Nella sala Italia dell’UNAR (Unione Associazioni Regionali di Roma), si è svolta una rassegna di cortometraggi moderata da Marco Lollobrigida, attuale vicedirettore di Rai Sport. Durante l’evento, il pubblico ha avuto l’opportunità di vedere e intervistare gli autori di Passo a prenderti, Il cortometraggio diretto da Federico Fuccillo, con Chiara Graziani a curare il testo e la direzione della fotografia e prodotto dal Laboratorio d’Arte Cinematografica di Roma, che ha ottenuto il premio come miglior cortometraggio drammatico a Los Angeles e Londra, oltre a essere in concorso ai David di Donatello 2025 e finalista in vari festival nazionali. Il corto è interpretato da Paola Bongiorno e Alessio Santelli.

TRAMA (da cinescopiodotblog.wordpress.com): C’è molto da aspettare per le strade di Roma: la persona che vuoi raggiungere sembra sempre più lontana. Il nervosismo di un padre intrappolato nel traffico a quel punto ricade sul rapporto, già compromesso, con la figlia. Una telefonata rapida e fredda, che dura meno di un minuto, rivela da subito un affetto negato a un padre del tutto disorientato. La figlia sale in macchina, quasi obbligata, dopo il turno di lavoro. Rimane in silenzio a guardare fuori dal finestrino. Non sa di cosa parlare, non mostra riconoscenza al padre, né tantomeno porta rispetto all’amante, segretaria del padre. Ora, prima di lasciare la figlia a casa, il padre deve accompagnare la compagna a un appuntamento, uno di quelli poco importanti, che ti fanno sembrare di occupare facoltosamente il tuo tempo.
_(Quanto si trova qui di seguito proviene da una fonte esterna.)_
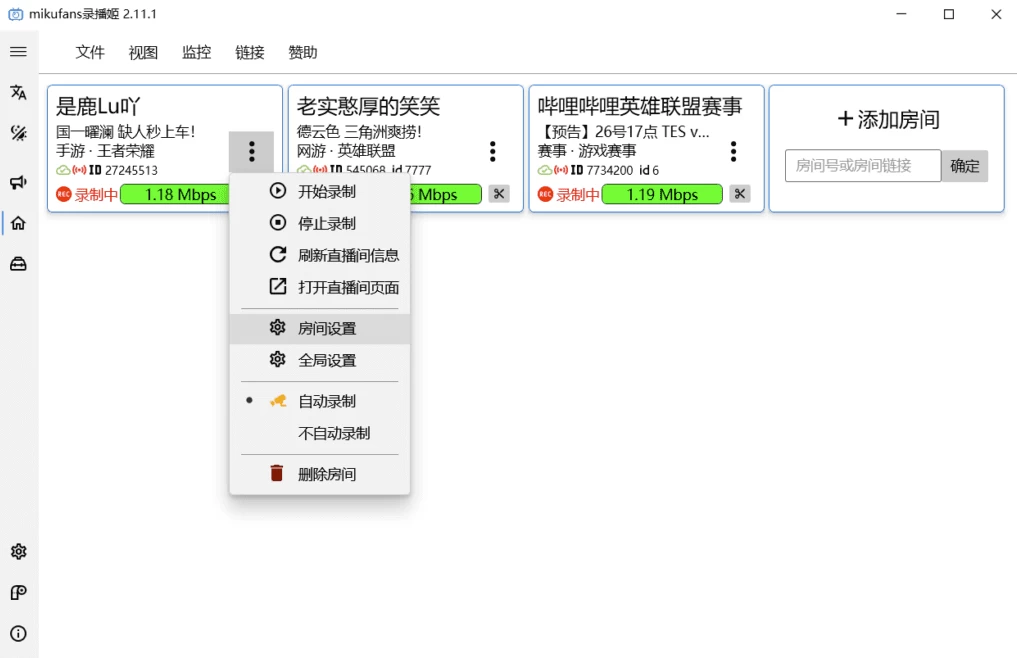Click 删除房间 to remove the room
This screenshot has height=658, width=1017.
point(326,474)
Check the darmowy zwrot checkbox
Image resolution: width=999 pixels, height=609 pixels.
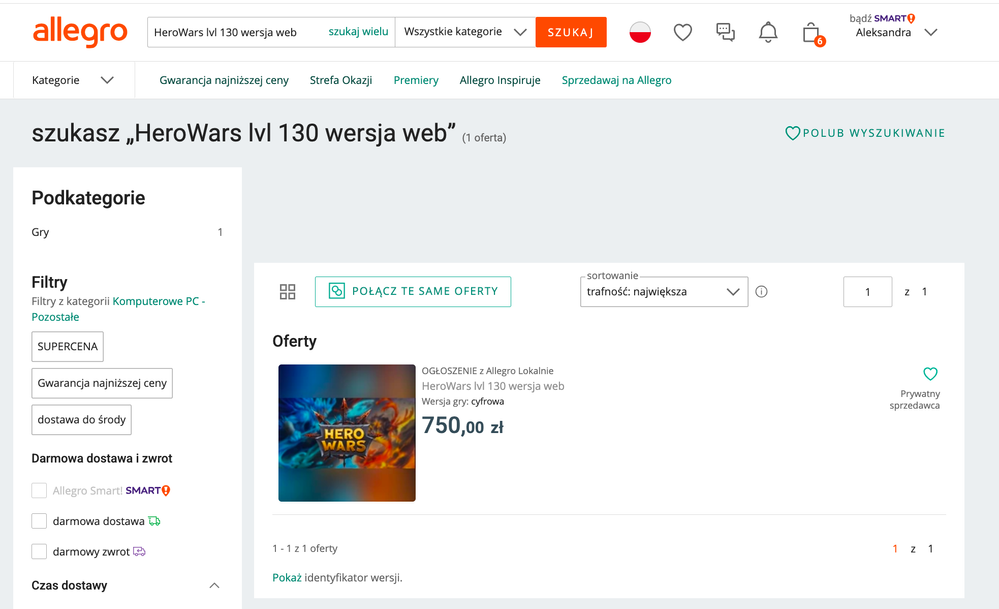click(39, 551)
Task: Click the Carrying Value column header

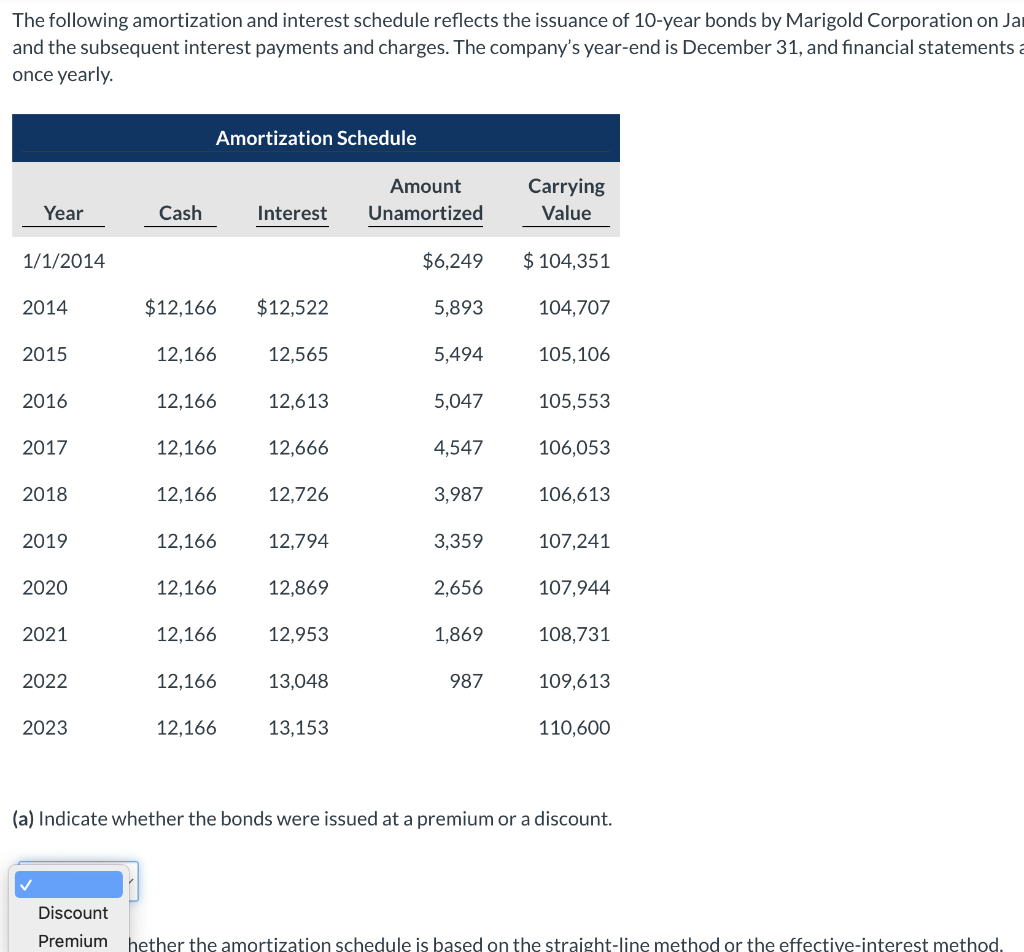Action: pos(566,200)
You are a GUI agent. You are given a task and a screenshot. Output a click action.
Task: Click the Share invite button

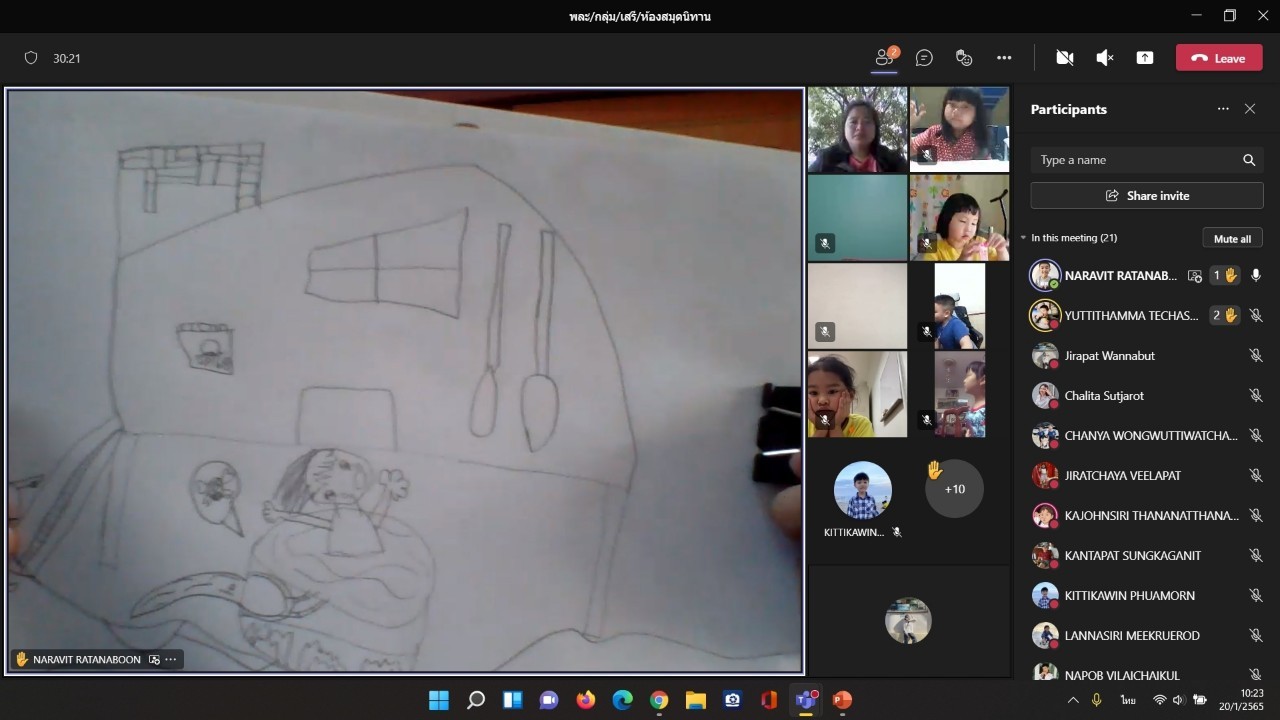coord(1147,196)
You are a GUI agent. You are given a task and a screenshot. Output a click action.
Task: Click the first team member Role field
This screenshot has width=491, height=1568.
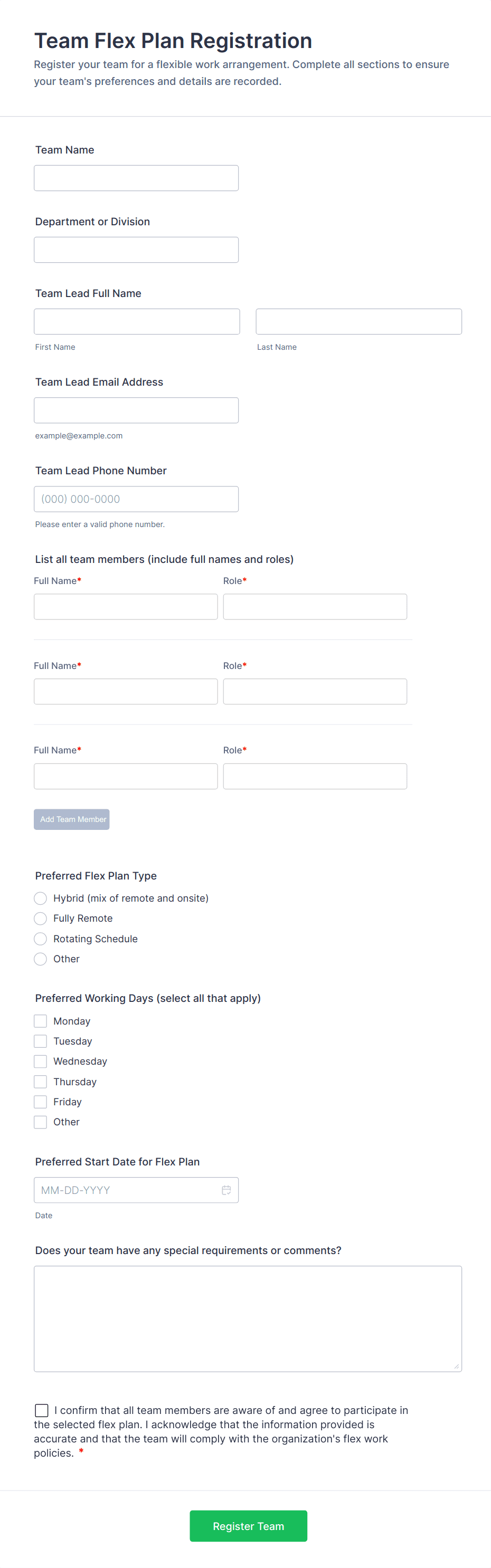[x=314, y=606]
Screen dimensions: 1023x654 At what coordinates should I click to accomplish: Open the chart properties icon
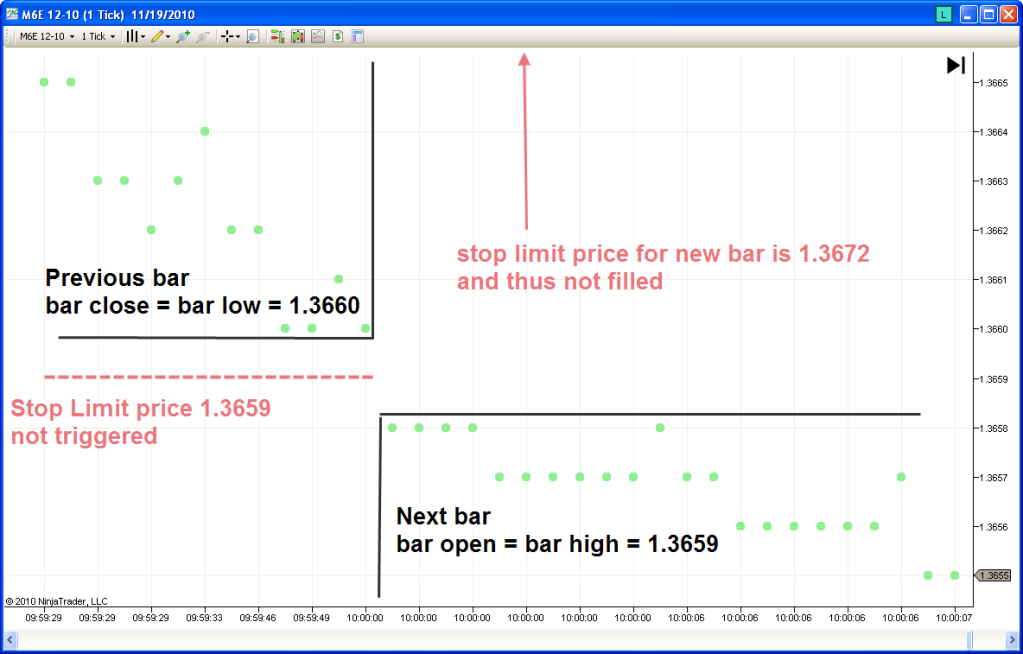pos(358,36)
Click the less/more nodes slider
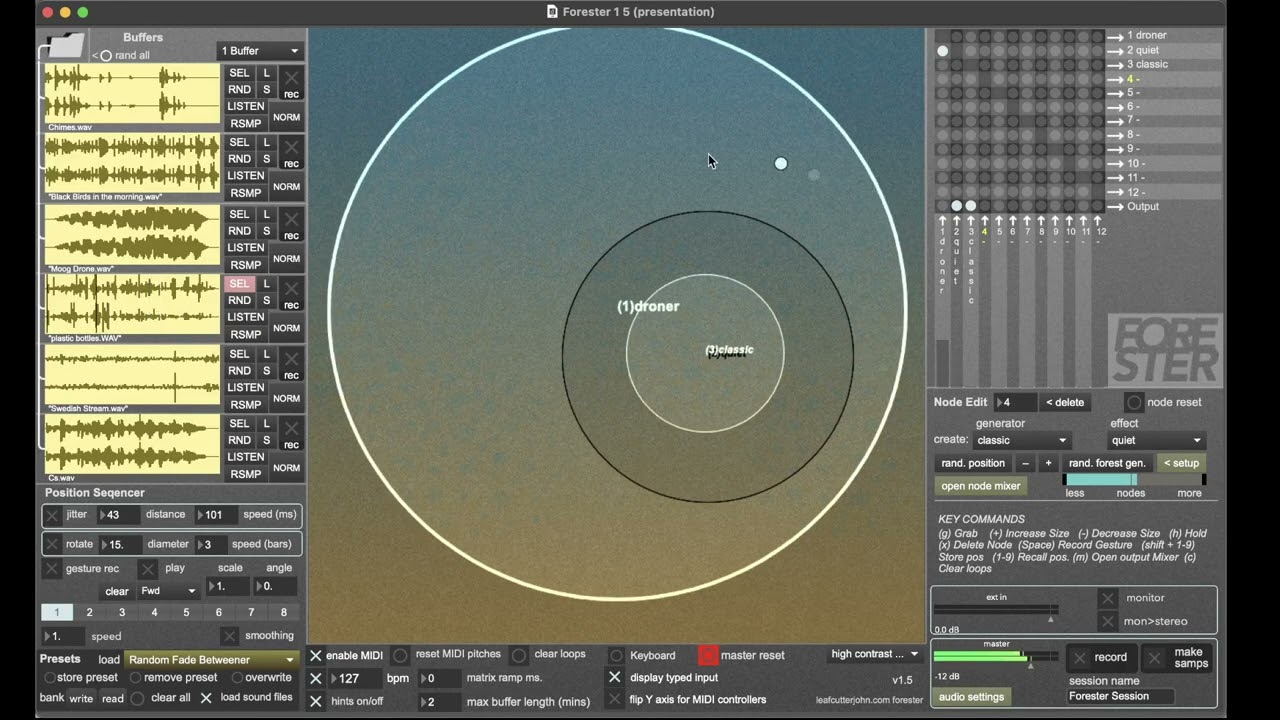The height and width of the screenshot is (720, 1280). [1133, 480]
La ragazza è indignata, c’è qualcosa di più grande che forse non conosce la sensibilità di un genitore che, raggiunta una certa età, crede di conoscere abbastanza le fragilità dei figli o giocare la carta ‘’io sono il papà, so come comportarmi’’.

A volte si preferisce dedicare poco tempo a una miriade di questioni leggere, routinarie, piuttosto che affrontare un problema familiare con tutta la dedizione e il tempo necessario. Il padre sembra occupato in una serie infinita di impegni giornalieri, come se in quella macchina ci vivesse, come se preferisse saltellare da una parte all’altra di uno spazio, senza tregue, senza riflessione. Quanto affanno, quanto ci costa far capire agli adulti che i drammi non sono solo fuori di noi e che quindi non basta risolverli con la faccia tosta! Sarà forse che gli adulti abbandonano per sempre le loro debolezze, al punto da non riconoscere quelle altrui? All’inizio i genitori vedono i figli come se fossero ancora troppo piccoli per capire, e a cui risulta più facile nascondere le cose o mostrargli un mondo felice privo di distorsioni, e poi, quando diventano grandi, credono che siano abbastanza autonomi e maturi da non interferire nella vita dei genitori. Nel cortometraggio di Chiara e Federico, si scambiano i ruoli, chi ha un carattere più imperativo tra padre e figlia, nonostante le debolezze personali, è proprio lei, una ragazza che soffre di anoressia, ma che riconosce al padre ancora molto da imparare. Il padre la accarezza, è lui che chiede un appoggio, un apprezzamento. Lei ci ha provato, ma è faticoso insegnare a chi ti circonda come volersi bene da soli, quando anche noi stessi avremmo voluto qualcuno che ce lo insegnasse.